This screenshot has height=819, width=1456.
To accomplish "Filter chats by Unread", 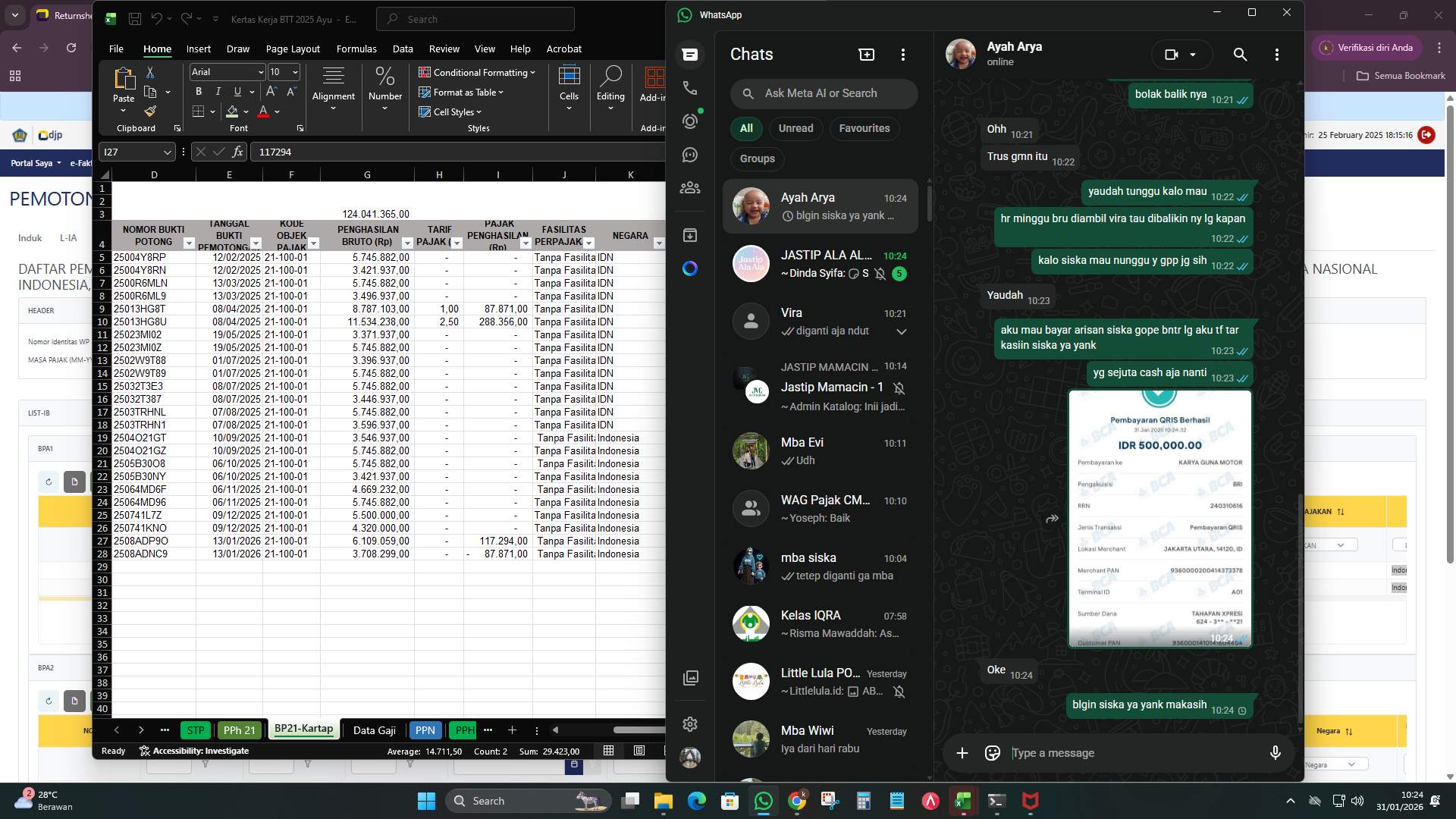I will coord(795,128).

* * *

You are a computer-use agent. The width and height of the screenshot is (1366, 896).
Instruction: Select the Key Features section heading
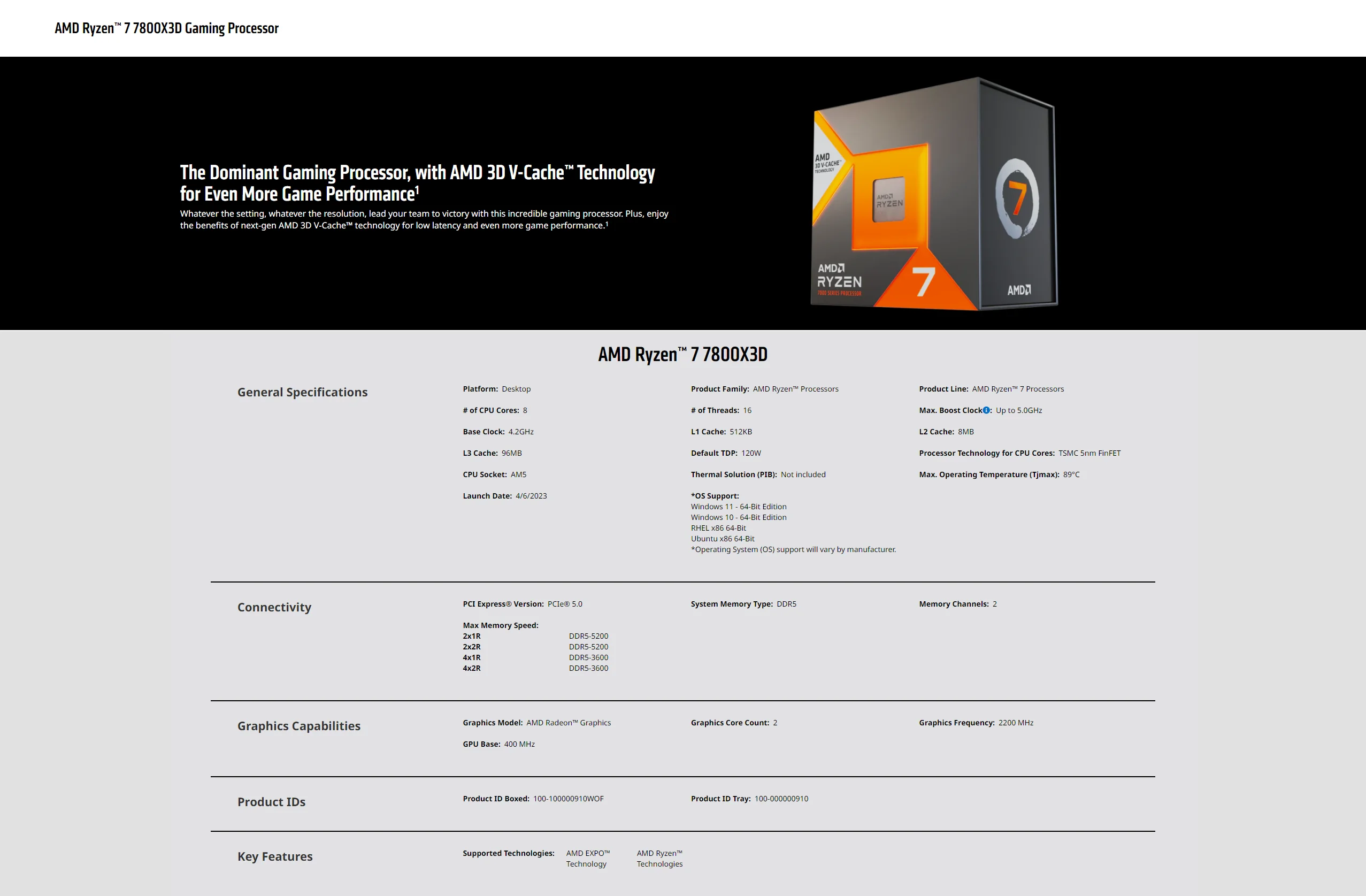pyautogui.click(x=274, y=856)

* _Required work_
Whenever a line of the material holds the word "screenshot", copy it out.

* _Result of this exercise_
This screenshot has height=819, width=1456.
You are a computer-use agent. The width and height of the screenshot is (1366, 896).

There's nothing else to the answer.